OPI (Oral Proficiency Interview) Workshop 2012
(May 14-18, 2012 at Wellesley College)
I tried a few times to attend the OPI workshop during the past three years or so, but for different reasons, it didn’t happen. So when I heard that a Japanese teacher at Wellesley College whom I have known for many years was organizing a workshop, I was delighted and signed up right away. I have attended several short workshops related to ACTFL and/or OPI in the past, so I had a basic understanding, but I wanted to solidify my knowledge by attending this workshop, and hopefully, get certified in the near future.
The instructor who led this workshop was Prof. Ken-ichi Miura, who is a Director of Japanese Study at Franklin & Marshall College. I have known Prof. Miura for about 16 years. He was one of the teachers I worked with while I was teaching at Harvard University.
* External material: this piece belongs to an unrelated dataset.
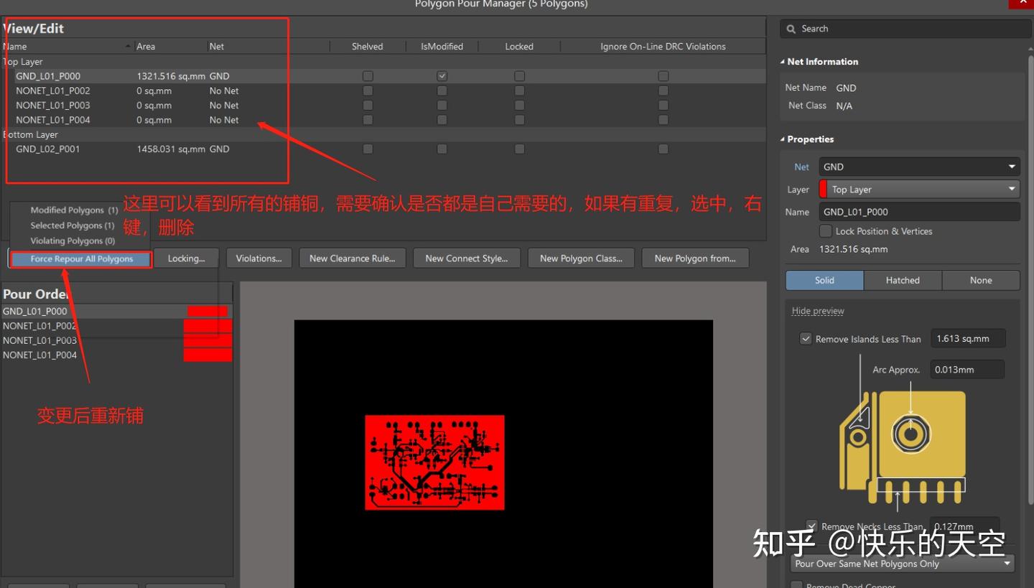This screenshot has width=1034, height=588.
Task: Click Force Repour All Polygons
Action: coord(80,258)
It is stressful to attend such a demanding workshop, but the fact that I knew the instructor made me feel much more relaxed to learn the topic to the fullest extent of my ability.
Although I had some knowledge of OPI, everything I knew was based on English OPI guidelines, so it was great to finally learn how to conduct an OPI in Japanese. I would not say that I am fully able to assess someone using OPI guidelines with just four days of training. However, I now have a much better understanding and a newfound perspective in assessing oral proficiency.
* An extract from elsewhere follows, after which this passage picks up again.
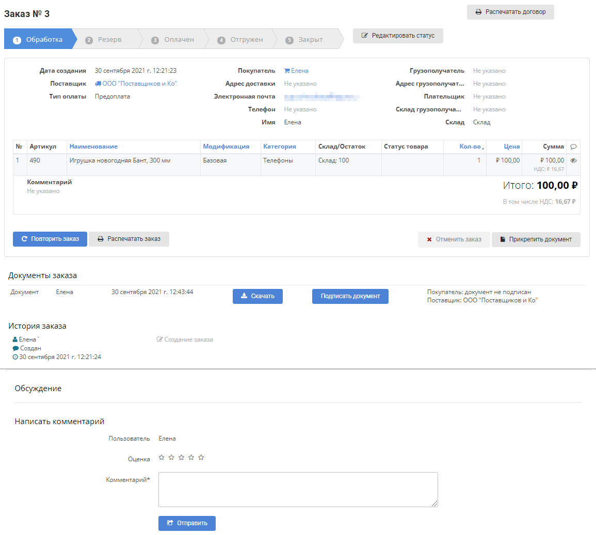Viewport: 596px width, 535px height.
Task: Open buyer Елена link
Action: 299,71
One of the most interesting things to me was finding out that the use of formal and informal speech, which is very important in learning Japanese, was not factored in below the superior level. In other words, from Novice to Advanced level, ability to control formality is not tested. I am not sure if I completely agree with this, but I can appreciate that not putting too much focus on formality allows us to listen to other aspects of Japanese language.
I was also fascinated to learn that ‘fluency’ doesn’t come into play to the extent that I was accustomed. It was very difficult for me to make adjustments to say the least, but after a while, I came to understand that ignoring the interviewee’s fluency allows us to focus on other aspects of language. Although fluency is very much a part of one’s speaking ability, it can trick our perception of the underlying ability (actual use of grammar, logic, etc.) of the interviewee. In my work at Yale, I will continue to pay attention to fluency, but I have learned an invaluable insight into oral proficiency assessment, and I am certain that this will help me to be a better educator.
This workshop was educational, informative, and most of all, so much fun. The participants all brought their knowledge and wisdom, and we all shared whatever we could while we learned the fundamentals of OPI. I will make certain that I apply what I have learned in this workshop to my teaching in the future.